What the exercise asks = Find the line holding "Switch to grid view icon" in the entries below. Give it again exactly, along with every line after it up to and including the line holding "Task: Open the Service category dropdown".

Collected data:
-=-=-

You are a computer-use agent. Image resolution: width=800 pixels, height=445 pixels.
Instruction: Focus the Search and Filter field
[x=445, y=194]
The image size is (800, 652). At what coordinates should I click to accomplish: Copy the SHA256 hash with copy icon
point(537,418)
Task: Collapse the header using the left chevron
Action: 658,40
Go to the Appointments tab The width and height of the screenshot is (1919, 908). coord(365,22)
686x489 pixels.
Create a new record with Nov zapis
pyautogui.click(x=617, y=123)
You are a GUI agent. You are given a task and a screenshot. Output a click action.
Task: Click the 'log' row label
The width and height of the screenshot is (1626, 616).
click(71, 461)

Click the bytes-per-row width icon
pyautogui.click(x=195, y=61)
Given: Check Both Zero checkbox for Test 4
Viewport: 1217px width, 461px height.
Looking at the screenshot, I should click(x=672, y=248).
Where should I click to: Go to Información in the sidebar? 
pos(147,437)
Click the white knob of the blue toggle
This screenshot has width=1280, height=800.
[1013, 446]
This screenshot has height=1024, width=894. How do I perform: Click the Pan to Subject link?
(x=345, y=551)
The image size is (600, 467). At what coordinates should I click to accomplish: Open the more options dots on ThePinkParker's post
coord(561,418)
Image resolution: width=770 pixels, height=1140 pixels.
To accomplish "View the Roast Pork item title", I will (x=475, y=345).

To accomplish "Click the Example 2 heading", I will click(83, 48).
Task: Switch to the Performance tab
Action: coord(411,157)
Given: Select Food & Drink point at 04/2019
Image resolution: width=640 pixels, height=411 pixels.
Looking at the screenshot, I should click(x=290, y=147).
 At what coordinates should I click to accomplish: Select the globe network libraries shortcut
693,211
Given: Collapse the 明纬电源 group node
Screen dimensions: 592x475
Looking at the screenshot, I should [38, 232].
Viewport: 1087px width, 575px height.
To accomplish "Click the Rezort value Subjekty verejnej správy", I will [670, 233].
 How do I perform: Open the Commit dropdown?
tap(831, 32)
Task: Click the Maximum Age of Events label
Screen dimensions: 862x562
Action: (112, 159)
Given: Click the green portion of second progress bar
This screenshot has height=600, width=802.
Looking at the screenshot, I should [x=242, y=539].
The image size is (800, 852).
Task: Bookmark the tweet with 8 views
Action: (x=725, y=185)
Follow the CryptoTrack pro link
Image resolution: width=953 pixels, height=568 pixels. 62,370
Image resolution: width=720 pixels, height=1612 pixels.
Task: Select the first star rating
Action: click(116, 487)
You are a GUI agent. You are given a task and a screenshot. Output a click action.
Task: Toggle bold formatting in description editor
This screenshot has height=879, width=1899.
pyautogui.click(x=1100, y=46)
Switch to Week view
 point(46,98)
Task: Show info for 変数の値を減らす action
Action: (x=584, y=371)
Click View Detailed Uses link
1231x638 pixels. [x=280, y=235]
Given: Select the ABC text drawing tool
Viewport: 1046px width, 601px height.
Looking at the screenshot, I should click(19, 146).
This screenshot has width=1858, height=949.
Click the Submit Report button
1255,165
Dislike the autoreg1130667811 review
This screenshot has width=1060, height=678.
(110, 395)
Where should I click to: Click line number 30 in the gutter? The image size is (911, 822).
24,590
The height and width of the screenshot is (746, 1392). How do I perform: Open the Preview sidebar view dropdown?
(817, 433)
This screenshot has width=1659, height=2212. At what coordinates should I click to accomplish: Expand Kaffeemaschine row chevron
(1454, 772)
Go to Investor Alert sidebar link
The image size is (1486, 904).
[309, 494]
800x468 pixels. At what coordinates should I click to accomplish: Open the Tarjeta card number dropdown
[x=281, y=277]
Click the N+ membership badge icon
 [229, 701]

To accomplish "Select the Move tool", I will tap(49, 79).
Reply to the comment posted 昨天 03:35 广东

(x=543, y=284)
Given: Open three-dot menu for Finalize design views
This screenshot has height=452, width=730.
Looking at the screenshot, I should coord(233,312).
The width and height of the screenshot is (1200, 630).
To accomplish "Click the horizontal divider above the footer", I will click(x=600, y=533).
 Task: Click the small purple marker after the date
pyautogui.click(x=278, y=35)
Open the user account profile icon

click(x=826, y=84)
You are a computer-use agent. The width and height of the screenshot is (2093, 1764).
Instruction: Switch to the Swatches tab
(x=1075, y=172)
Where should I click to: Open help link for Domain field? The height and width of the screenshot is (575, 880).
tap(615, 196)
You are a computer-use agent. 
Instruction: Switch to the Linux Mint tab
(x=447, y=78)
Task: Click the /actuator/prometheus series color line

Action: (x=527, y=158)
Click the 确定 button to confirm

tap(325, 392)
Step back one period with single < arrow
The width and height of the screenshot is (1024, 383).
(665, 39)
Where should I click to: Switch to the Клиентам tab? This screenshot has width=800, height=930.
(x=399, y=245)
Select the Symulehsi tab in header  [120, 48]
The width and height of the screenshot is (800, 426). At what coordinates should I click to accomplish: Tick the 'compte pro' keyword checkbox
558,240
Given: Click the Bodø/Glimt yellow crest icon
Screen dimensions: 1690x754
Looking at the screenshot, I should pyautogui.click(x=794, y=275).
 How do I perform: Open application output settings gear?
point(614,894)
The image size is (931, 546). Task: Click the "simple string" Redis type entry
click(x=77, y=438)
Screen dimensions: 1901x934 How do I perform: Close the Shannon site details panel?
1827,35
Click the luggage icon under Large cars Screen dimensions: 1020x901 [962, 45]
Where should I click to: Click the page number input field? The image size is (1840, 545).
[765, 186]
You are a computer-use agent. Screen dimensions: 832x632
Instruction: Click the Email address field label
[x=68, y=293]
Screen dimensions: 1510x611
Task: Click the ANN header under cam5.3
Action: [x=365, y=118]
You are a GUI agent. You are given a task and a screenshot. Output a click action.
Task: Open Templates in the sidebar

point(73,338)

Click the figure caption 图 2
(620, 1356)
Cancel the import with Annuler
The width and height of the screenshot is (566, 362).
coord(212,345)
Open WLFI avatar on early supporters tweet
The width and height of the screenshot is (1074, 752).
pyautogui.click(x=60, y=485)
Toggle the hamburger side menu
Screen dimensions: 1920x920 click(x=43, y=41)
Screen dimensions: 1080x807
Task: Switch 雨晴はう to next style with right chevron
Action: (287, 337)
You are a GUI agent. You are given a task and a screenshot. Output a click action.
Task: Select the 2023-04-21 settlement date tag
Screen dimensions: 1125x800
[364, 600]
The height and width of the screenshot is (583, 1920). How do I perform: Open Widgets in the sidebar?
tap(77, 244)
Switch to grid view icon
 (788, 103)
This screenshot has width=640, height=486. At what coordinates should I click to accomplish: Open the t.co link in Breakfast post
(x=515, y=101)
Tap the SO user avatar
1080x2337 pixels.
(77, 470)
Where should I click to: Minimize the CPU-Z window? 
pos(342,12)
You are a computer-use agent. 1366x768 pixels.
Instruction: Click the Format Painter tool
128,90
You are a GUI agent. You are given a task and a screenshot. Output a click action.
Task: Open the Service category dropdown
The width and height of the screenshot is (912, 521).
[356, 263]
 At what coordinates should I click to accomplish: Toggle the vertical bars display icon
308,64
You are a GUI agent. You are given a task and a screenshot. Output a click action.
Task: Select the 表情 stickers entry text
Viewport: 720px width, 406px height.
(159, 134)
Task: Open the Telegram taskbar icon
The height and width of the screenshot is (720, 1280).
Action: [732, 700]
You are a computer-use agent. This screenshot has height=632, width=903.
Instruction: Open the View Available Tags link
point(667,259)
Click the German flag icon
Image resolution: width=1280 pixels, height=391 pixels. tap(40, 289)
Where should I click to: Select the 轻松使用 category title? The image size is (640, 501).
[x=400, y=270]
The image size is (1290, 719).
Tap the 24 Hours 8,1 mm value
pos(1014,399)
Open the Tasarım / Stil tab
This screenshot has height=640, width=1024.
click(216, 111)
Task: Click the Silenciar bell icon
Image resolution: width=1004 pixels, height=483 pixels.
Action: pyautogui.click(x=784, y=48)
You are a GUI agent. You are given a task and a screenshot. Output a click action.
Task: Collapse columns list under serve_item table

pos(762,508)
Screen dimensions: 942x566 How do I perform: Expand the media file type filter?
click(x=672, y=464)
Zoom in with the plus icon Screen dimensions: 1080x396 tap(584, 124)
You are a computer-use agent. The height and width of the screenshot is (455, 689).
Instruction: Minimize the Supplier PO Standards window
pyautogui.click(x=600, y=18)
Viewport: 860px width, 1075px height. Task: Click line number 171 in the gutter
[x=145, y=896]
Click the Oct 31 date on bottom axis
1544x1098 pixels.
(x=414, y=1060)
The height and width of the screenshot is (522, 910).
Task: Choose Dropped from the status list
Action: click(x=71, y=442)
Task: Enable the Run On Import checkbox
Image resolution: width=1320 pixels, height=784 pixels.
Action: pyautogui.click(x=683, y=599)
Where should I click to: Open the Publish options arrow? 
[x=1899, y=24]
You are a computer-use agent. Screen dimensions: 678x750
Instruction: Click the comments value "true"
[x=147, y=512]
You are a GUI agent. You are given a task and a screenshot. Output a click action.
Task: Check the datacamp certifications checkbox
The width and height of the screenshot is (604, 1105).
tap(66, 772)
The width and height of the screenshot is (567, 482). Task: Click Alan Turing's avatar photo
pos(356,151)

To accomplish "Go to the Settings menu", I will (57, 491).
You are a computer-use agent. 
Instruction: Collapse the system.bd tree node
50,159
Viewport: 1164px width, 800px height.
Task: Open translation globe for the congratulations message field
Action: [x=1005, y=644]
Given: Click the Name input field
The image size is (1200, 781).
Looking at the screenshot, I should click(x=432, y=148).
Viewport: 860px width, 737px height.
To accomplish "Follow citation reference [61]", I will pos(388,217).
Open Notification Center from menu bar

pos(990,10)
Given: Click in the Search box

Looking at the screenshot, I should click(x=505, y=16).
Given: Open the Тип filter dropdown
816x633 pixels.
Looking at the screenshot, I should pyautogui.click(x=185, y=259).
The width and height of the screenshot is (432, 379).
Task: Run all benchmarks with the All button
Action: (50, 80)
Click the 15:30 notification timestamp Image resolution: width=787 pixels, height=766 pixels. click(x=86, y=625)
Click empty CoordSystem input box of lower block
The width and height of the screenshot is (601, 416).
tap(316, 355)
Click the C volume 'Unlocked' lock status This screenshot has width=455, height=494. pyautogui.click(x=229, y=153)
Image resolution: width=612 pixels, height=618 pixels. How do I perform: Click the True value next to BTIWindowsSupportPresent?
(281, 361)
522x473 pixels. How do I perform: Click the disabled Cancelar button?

-=-=-

Result of this task =
Switch to grid view icon
 (788, 103)
This screenshot has width=640, height=486. At what coordinates should I click to accomplish: Open the t.co link in Breakfast post
(x=515, y=101)
Tap the SO user avatar
1080x2337 pixels.
(77, 470)
Where should I click to: Minimize the CPU-Z window? 
pos(342,12)
You are a computer-use agent. 1366x768 pixels.
Instruction: Click the Format Painter tool
128,90
You are a GUI agent. You are given a task and a screenshot. Output a click action.
Task: Open the Service category dropdown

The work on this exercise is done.